Goldman Sachs Asset Management LP plans to launch a new municipal closed-end fund as part of its existing lineup of tax-exempt mutual funds, according to an Oct. 24 registration with the Securities and Exchange Commission. The addition, which is to be called the Goldman Sachs Municipal Opportunity Fund, will bring the firm's number of tax-free mutual funds to six.
A spokeswoman at Goldman said the firm was not able to comment on the filing, and could provide no other details.
According to the SEC filing, the fund is a closed-end investment company designed primarily for long-term investors and not as a trading vehicle. The minimum investment in the fund is $5,000, with no minimum amount required for subsequent investments.
The filing did not indicate a date on which the initial offering of the fund will commence.
The fund seeks a high level of current income that is exempt from regular federal income tax and may also consider the potential for capital appreciation, according to the SEC documents. Under normal market conditions, the fund will invest at least 80% of its net assets, plus any borrowings, in tax-exempt and municipal securities issued by or on behalf of states, territories, and possessions of the United States.

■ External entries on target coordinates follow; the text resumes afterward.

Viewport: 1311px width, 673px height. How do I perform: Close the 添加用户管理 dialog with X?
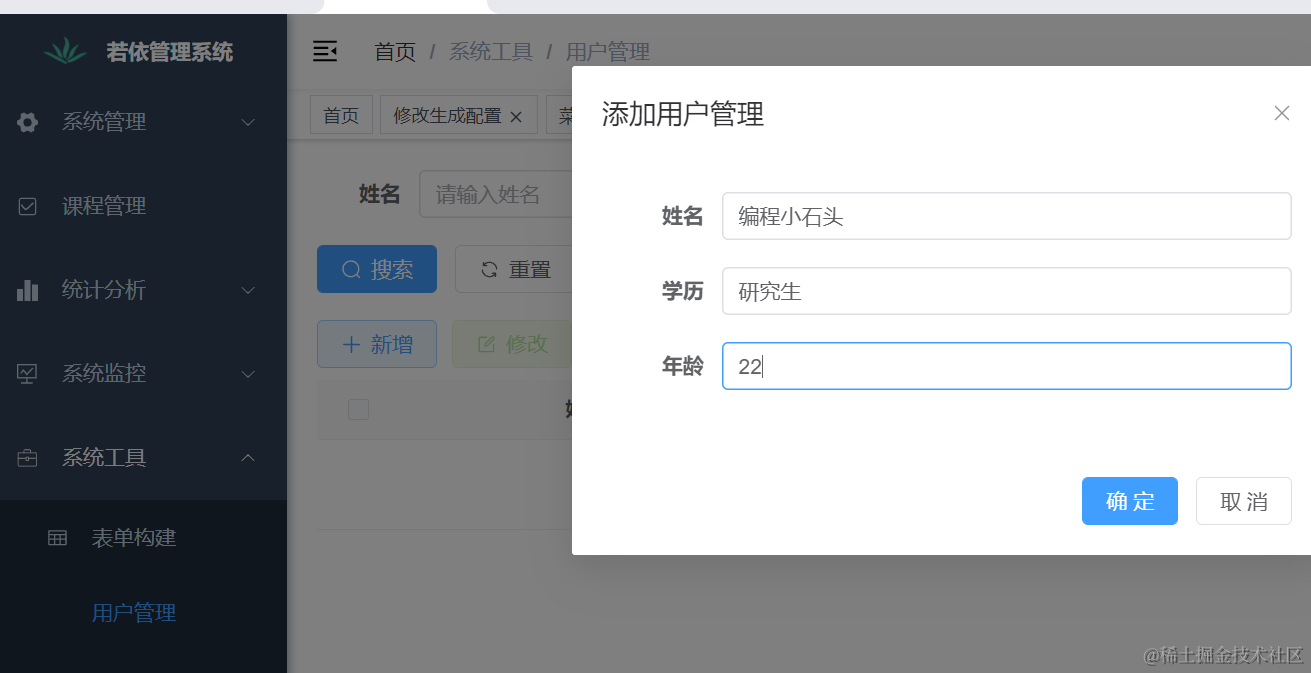click(1281, 113)
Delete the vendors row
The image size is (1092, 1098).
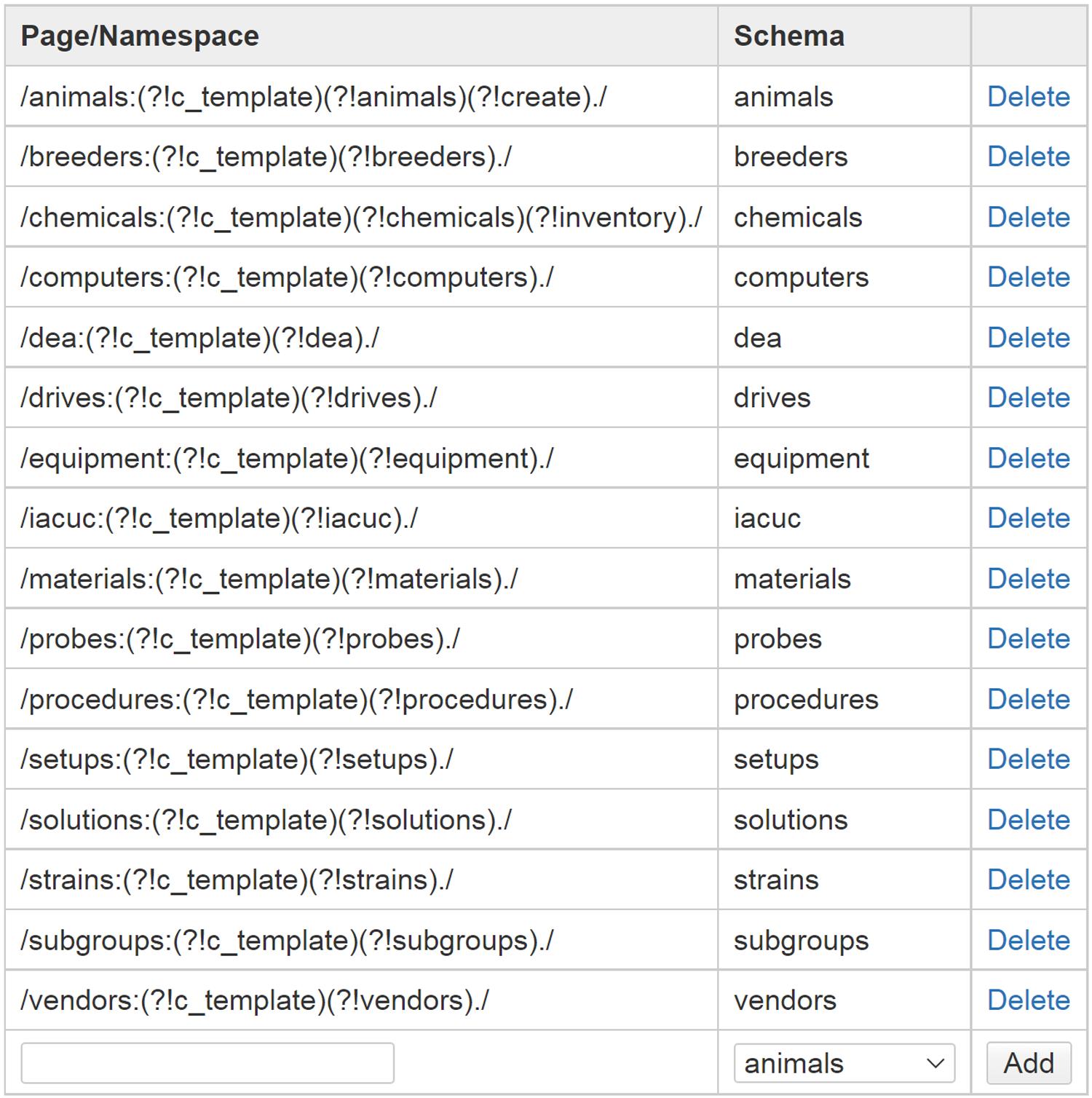coord(1028,1000)
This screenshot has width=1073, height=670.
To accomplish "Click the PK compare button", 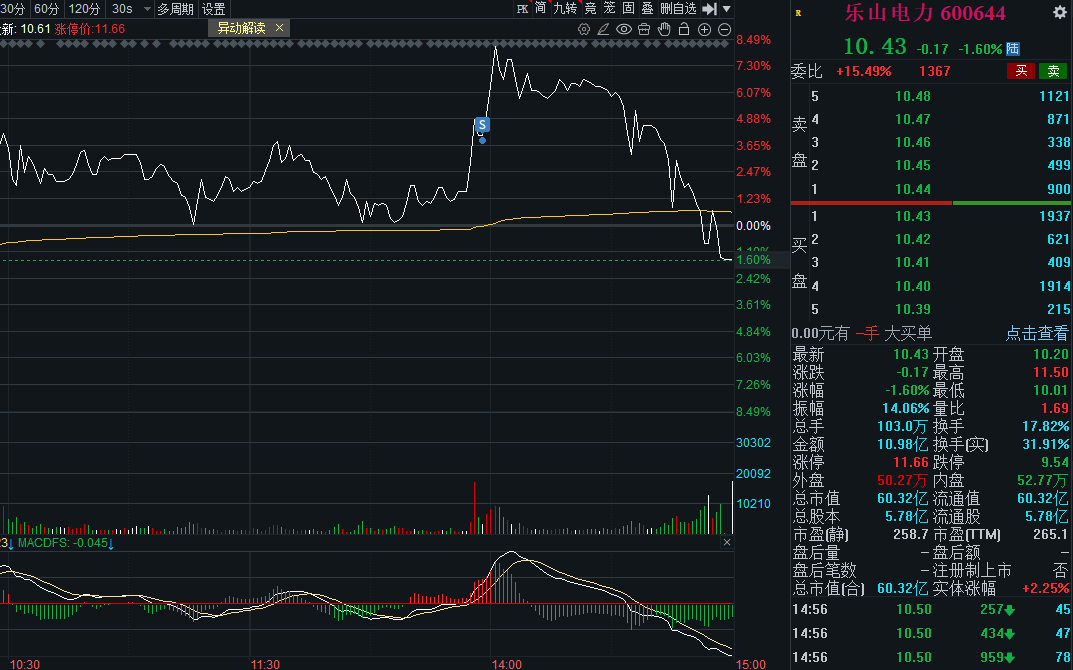I will pyautogui.click(x=522, y=9).
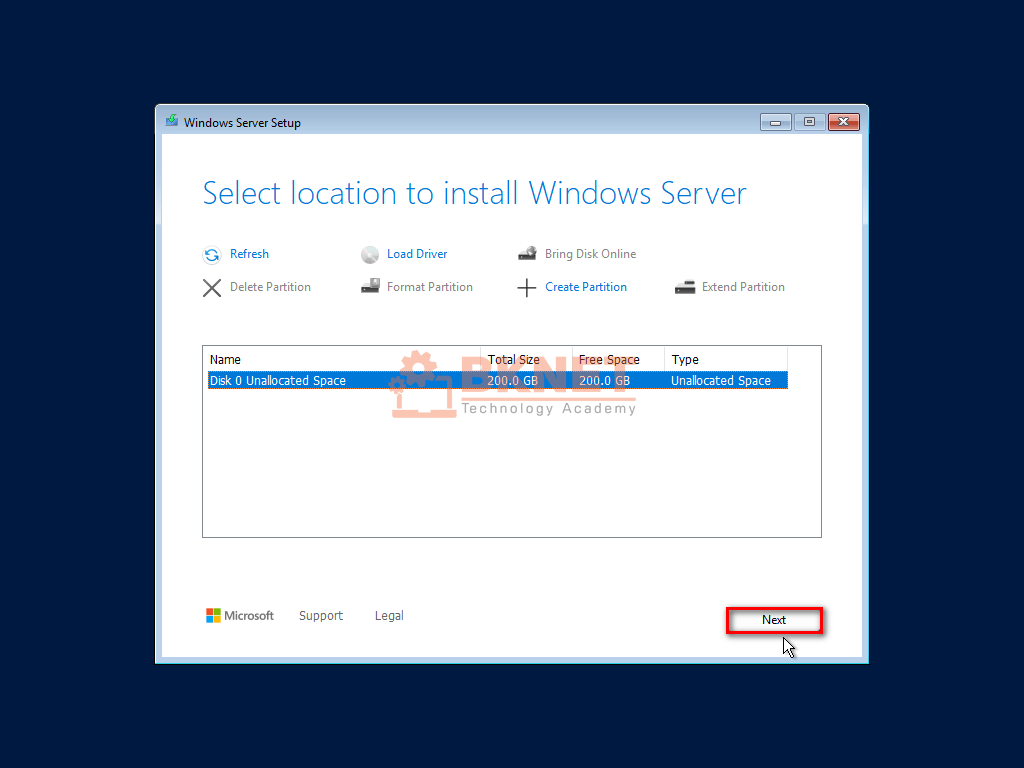Open the Legal link

point(389,615)
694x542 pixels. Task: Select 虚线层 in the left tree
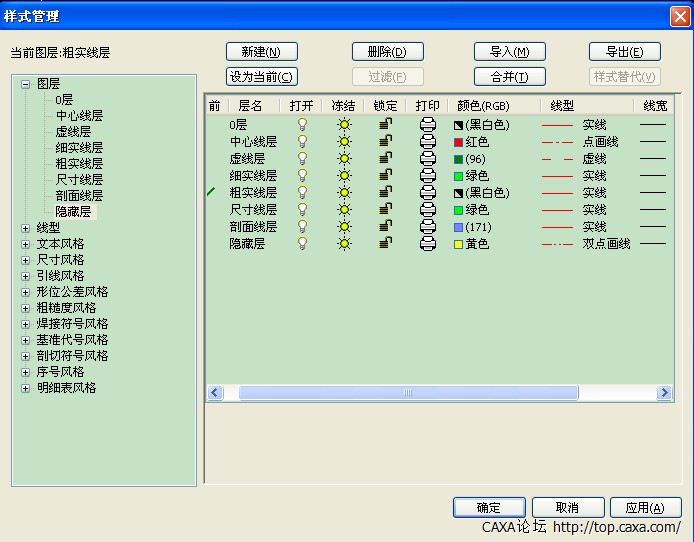click(x=73, y=132)
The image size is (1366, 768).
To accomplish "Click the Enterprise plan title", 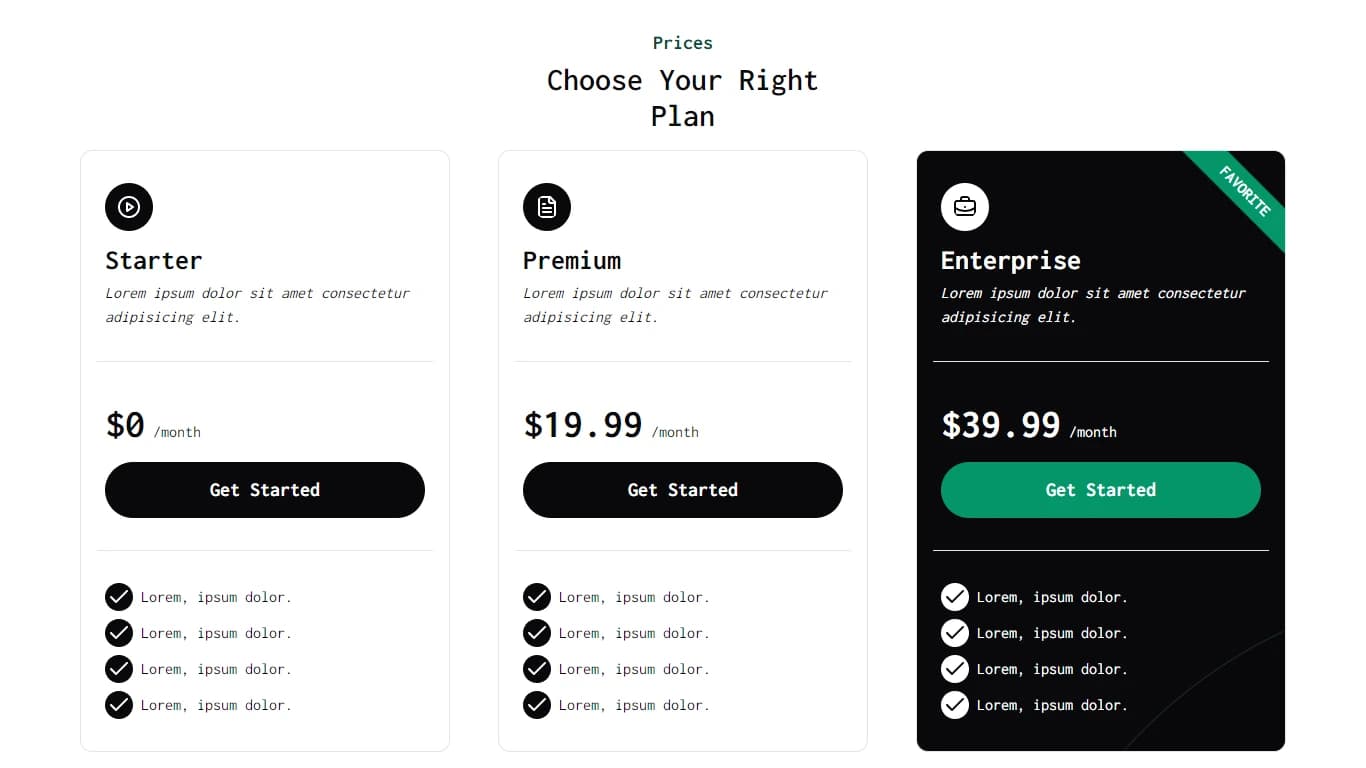I will [x=1011, y=261].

"Although it has no current intention to do so, the fund reserves the flexibility to issue preferred shares, debt securities, or to engage in borrowings, including through reverse repurchase agreements or dollar rolls, to add leverage to its portfolio. Any leverage used by the fund would be limited to 38% of the fund's total assets, including the proceeds of the leverage, at the time utilized," the filing stated.
The fund may also invest up to 75% of its total assets measured at time of purchase in investment-grade fixed-income securities and up to 75% of its total assets in high-yield municipal securities that are medium quality or non-investment grade.